Pimco chief investment officer Bill Gross says interest rates are heading higher and healthcare reform will cost us big time.
"No investment vigilante worth their salt or outrageous annual bonus would dare argue that current legislation is a deficit reducer as asserted by Democrats and in fact the Congressional Budget Office," writes Gross in a note to investors.
And, as a November IMF staff position note pointed out, "high fiscal deficits and higher outstanding debt lead to higher real interest rates and ultimately higher inflation, both trends which are bond market unfriendly," Gross notes.
In addition to the 10 percent of GDP deficits and a growing stock of outstanding debt, U.S. investors must be concerned with future unfunded entitlement commitments, "which portfolio managers almost always neglect, viewing them as so far off in the future that they don’t matter," Gross says.
"Should it concern an investor in 30-year Treasuries that the Congressional Budget Office estimates that the present value of unfunded future social insurance expenditures (Social Security and Medicare primarily) was $46 trillion as of 2009, a sum four times its current outstanding debt?" Gross asks.

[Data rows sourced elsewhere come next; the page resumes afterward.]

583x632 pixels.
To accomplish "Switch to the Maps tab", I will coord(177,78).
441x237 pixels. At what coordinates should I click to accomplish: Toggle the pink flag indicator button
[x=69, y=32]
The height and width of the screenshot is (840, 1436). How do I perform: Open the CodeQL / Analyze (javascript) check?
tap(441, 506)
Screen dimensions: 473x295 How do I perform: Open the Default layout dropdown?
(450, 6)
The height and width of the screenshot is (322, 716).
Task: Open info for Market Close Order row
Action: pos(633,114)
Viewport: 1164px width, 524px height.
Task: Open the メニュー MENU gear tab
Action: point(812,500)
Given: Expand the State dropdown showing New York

"Of course it should, and that may be a primary reason" why 30-year bonds yield about 4.7 percent whereas 2-year debt with the same guarantee yields about 1 percent, he says.
Brian Edmonds, head of interest rates at Cantor Fitzgerald & Co., said the Treasury market is having a delayed reaction to the $940 billion healthcare overhaul bill.
"The idea is that idea that another big spending program means more borrowing by the U.S. Treasury, that we're going to continue to see massive amounts of supply in Treasury-land," Edmonds told The Wall Street Journal.